● **PROVIDED RECORDS**:
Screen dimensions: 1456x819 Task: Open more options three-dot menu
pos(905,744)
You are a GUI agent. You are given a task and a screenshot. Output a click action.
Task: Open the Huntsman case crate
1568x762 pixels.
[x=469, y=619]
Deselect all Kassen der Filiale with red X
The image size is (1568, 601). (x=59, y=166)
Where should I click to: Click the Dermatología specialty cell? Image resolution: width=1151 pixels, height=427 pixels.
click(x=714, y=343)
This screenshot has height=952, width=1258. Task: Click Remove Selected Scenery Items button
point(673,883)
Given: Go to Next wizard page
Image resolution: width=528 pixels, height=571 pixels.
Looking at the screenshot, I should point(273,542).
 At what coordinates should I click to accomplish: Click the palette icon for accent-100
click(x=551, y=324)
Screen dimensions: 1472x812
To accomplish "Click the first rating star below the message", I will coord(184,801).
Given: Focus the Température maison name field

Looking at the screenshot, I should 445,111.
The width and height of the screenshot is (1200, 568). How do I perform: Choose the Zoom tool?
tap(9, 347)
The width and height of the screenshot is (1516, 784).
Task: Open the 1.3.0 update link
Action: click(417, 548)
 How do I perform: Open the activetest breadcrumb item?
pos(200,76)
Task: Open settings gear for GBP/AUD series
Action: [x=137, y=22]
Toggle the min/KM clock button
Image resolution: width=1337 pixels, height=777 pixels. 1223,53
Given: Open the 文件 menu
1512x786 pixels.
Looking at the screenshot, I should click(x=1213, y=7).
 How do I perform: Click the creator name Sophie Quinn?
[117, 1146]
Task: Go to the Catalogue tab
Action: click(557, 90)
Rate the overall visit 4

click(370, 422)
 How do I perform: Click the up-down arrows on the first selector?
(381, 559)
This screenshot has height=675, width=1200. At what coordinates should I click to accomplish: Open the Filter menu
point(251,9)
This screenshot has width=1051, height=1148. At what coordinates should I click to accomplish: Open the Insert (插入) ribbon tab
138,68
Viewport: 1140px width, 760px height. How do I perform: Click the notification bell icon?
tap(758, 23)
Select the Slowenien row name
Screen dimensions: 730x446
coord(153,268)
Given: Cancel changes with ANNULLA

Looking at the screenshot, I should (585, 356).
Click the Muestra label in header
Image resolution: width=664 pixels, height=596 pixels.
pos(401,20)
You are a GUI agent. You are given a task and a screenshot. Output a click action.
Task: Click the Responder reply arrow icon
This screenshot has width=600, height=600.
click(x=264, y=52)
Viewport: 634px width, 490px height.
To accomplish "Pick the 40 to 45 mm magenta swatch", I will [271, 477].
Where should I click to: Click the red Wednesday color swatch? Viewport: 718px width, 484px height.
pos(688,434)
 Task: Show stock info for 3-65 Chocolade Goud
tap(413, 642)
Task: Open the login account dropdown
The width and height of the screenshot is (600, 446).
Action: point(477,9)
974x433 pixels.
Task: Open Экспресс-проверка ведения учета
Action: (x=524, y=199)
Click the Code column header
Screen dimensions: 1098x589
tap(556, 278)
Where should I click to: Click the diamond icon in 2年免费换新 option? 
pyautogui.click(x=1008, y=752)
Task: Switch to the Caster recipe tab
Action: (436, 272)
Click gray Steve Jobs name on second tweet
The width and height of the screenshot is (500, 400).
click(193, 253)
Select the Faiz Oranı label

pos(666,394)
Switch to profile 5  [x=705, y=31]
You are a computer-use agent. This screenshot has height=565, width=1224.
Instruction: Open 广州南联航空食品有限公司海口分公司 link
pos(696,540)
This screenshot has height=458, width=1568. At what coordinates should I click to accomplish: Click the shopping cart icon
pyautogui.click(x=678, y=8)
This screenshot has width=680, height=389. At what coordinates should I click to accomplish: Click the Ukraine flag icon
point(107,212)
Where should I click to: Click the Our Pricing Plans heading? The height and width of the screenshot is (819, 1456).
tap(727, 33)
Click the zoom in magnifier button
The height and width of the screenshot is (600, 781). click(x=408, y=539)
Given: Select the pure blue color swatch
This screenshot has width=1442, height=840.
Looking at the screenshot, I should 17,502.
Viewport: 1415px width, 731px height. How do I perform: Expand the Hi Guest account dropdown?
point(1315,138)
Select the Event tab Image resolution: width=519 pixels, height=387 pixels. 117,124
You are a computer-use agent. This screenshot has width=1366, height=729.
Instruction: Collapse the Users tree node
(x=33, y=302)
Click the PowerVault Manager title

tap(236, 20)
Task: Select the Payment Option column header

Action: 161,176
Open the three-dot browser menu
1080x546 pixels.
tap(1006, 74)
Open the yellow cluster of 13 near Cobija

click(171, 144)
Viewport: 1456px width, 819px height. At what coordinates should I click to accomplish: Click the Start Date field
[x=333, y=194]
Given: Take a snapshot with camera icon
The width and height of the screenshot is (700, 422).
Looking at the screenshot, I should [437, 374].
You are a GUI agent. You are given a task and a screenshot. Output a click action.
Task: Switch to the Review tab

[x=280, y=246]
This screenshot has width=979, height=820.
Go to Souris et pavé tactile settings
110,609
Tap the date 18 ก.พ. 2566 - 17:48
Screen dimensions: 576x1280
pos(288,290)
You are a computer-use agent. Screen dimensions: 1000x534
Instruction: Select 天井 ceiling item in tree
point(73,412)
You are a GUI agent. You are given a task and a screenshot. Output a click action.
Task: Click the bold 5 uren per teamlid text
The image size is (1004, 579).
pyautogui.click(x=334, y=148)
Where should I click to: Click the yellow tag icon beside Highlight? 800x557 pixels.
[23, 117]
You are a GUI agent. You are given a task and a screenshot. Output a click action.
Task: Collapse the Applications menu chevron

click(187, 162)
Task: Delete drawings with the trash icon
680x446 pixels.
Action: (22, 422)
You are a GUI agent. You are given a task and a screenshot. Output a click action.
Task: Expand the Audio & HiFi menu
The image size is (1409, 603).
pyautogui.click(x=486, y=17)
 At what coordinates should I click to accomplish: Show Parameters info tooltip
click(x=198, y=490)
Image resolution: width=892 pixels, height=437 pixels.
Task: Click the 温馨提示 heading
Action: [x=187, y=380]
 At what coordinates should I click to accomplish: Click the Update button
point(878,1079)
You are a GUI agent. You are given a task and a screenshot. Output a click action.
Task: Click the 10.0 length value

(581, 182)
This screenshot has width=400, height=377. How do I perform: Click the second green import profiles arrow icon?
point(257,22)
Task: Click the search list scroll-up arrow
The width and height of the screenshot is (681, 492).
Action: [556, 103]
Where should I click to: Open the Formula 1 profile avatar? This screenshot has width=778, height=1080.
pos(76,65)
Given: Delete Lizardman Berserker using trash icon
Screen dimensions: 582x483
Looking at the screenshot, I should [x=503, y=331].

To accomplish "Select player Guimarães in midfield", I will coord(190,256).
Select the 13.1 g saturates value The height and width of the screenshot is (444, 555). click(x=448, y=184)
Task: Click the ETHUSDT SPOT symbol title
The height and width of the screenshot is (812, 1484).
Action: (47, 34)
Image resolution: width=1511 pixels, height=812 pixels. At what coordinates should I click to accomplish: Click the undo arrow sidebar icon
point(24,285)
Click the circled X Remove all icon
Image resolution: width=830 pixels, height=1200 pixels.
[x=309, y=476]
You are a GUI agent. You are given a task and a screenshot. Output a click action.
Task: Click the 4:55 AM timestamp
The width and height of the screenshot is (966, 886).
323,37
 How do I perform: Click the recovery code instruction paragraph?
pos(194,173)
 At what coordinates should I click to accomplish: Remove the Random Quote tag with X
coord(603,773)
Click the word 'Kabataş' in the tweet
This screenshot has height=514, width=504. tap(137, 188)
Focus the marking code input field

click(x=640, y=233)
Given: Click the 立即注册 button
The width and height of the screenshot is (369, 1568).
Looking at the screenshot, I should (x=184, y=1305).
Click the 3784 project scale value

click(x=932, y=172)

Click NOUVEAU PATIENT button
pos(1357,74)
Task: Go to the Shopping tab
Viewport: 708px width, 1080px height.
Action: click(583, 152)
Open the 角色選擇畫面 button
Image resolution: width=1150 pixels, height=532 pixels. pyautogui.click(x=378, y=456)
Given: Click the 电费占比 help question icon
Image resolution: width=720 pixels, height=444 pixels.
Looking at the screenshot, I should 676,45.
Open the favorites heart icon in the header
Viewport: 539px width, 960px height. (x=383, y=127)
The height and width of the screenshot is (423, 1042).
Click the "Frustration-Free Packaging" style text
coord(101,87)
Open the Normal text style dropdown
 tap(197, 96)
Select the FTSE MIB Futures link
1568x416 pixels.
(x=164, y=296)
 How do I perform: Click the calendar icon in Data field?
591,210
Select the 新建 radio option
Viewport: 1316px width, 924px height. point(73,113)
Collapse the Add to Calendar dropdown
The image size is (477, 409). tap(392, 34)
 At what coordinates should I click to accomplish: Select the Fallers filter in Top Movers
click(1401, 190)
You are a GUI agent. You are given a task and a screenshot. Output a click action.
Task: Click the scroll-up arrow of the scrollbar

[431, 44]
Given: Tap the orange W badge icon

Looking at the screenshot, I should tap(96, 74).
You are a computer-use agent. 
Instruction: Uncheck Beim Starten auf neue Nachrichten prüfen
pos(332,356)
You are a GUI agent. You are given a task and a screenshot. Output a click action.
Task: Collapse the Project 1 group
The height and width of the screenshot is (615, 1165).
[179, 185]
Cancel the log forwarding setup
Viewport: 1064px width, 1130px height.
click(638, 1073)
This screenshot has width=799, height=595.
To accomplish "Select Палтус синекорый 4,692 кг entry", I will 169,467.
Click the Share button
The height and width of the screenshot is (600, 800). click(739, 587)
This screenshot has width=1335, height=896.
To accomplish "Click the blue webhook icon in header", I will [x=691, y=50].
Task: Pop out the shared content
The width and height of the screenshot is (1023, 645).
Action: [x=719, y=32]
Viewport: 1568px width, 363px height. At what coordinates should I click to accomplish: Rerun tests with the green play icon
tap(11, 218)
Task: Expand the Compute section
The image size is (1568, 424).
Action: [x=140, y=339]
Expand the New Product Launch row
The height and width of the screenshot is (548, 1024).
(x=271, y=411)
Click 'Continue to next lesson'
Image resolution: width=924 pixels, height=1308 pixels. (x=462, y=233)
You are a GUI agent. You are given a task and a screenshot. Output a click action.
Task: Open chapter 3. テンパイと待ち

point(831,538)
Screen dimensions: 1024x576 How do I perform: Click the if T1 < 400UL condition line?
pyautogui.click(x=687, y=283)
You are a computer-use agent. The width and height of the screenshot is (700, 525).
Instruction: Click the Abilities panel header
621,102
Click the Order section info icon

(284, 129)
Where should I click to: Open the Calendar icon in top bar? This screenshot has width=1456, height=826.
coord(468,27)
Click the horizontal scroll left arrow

● **EXERCISE REQUIREMENTS**:
Among the lines above, list those that contain the word "will".

● **YOUR RESPONSE**:
To accomplish "Click the first rating star below the message", I will coord(184,801).
To accomplish "Pick the 40 to 45 mm magenta swatch", I will [271, 477].
To accomplish "Select player Guimarães in midfield", I will coord(190,256).
To accomplish "Select Палтус синекорый 4,692 кг entry", I will 169,467.
To accomplish "Click the blue webhook icon in header", I will [x=691, y=50].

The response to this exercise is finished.